Exercise description: Leaving out all pictures, copy the lines below exactly, from the line with "This screenshot has" to the last line, both ends included.

Recorded information:
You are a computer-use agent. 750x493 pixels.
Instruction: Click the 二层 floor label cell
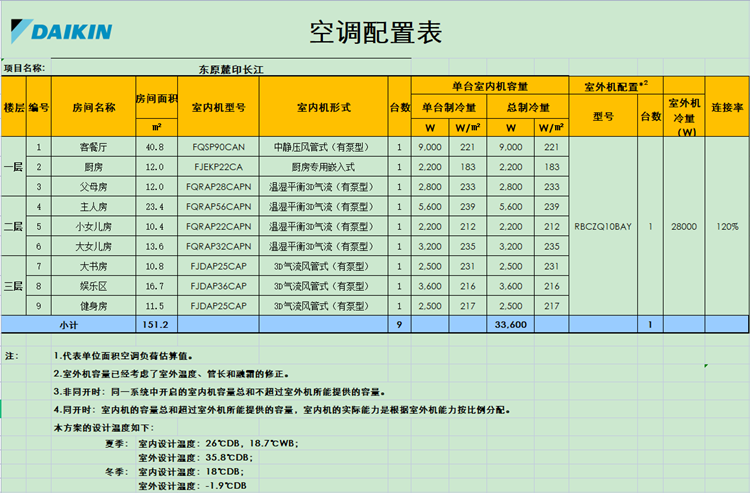click(13, 227)
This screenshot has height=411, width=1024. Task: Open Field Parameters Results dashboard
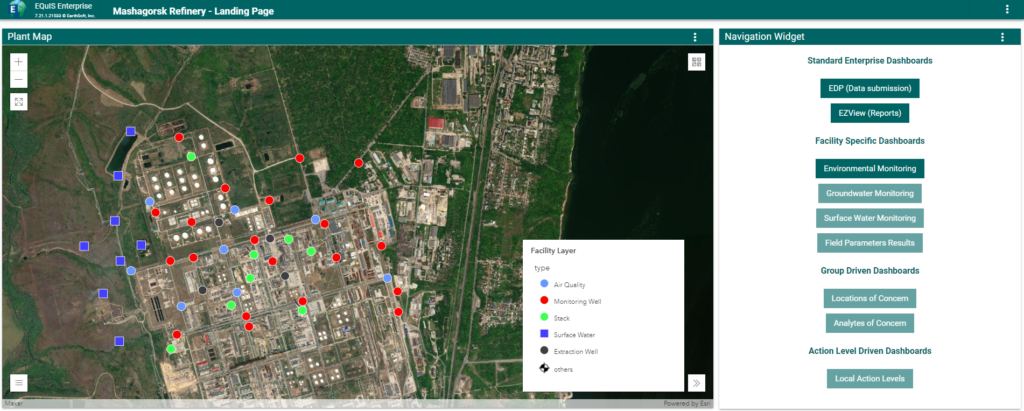(869, 242)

Response:
This screenshot has height=411, width=1024. Task: Open Field Parameters Results dashboard
(869, 242)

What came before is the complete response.